To ensure the success of your new team members, it’s essential to review your current onboarding process. Start by asking yourself the following questions:

  1. How much time, money, and effort do we commit each time we hire a new employee?
  2. What is the average time it takes to replace or add a Technician?
  3. When was the last time the Management team reviewed the hiring and onboarding process?
  4. What is the turnover rate in the department over the past year or several years?
  5. Is anyone tracking this information?

The answers to these questions will vary depending on your dealership’s size and demographics, but they will provide valuable insights into areas that may need improvement.

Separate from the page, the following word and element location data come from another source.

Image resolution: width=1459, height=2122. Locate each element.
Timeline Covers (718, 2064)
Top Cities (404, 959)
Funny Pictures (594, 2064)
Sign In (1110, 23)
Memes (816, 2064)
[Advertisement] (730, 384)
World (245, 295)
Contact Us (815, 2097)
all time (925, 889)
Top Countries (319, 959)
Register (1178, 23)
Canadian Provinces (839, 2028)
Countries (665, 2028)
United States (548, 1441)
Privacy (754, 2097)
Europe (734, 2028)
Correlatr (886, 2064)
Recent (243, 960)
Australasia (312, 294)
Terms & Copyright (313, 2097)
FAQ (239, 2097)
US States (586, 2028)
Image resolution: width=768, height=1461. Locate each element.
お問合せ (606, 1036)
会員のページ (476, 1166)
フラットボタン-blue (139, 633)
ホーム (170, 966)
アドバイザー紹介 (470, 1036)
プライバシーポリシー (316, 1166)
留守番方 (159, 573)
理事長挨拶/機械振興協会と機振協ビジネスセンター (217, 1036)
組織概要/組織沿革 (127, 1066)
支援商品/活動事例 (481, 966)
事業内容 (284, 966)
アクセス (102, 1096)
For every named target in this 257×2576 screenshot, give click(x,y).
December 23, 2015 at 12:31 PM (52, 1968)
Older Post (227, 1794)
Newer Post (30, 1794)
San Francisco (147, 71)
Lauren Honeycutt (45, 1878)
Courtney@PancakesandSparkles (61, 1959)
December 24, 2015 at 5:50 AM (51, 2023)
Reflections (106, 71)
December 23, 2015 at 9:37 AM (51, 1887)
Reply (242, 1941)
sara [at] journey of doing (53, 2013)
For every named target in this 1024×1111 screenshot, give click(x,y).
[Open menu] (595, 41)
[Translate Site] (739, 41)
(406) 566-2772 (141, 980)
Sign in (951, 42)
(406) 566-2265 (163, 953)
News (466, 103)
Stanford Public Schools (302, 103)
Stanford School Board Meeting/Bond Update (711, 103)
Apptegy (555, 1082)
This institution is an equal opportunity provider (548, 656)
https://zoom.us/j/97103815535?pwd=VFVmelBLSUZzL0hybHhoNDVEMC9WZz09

Once you have selected a new team member and set their start date, it is crucial to ensure a smooth transition. Before the employee’s first day, gather all the necessary information and complete the following tasks:

  1. Prepare a Manager’s New Hire Checklist specific to each position.
  2. Provide the company Employee Handbook and obtain a written acknowledgment of receipt.
  3. Provide a written job description that includes position-specific responsibilities, expectations, shift days, and hours required. Obtain a signed acknowledgment form.
  4. Provide the written pay plan for the position and obtain a signed acknowledgment.
  5. Gather the employee’s valid personal email address for verification purposes when setting up access to training and manufacturer repair information.
  6. List all computer access points required for the position, including:
    • Dealer DMS (Defined position access, ID number, username, temporary password, and payroll setup)
    • Manufacturer site access (Defined job role, training access, and repair information access)
    • Any other necessary computer system access points
  7. Create and provide a written training path guide that includes each level of manufacturer Technician Certification, course descriptions, levels, and definite time frames for completion.
  8. Assign entry-level Technicians to a specific Mentor or Group with a leader responsible for guiding them through processes and ensuring their understanding.

One of the most overlooked items in the process is a defined training path from the date of hire. Technicians and Advisors often lack a sense of progression, a clear definition of success, and an understanding of how to advance in their roles. To address this, consider implementing online training from day one, providing a dedicated area away from distractions where employees can take required online courses.

The goal is to provide new hires with all the necessary access and training on their first day. Depending on the Technician’s experience level, it may be beneficial to spend a defined day or days orienting the new team member with a combination of Process, DMS, and Manufacturer training, rather than immediately assigning them to repair vehicles.

As a Manager, it is essential to include a guided introduction to the facility and a formal introduction to the team. Gather everyone together for a quick morning huddle to welcome the new hire aboard. This small gesture can go a long way in making the new employee feel valued and included.

Investing time and effort into a comprehensive onboarding process will greatly improve your company’s retention rate and overall employee satisfaction. In turn, this will drive improvements in customer retention and revenue. By setting your new hires up for success from day one, you are not only investing in their future but also in the future of your dealership.

The importance of effective onboarding cannot be overstated. It is a critical component of building a strong, productive, and loyal team. By taking the time to review and improve your current process, you can ensure that your new hires have the tools, knowledge, and support they need to thrive in their roles and contribute to the overall success of your Service Department.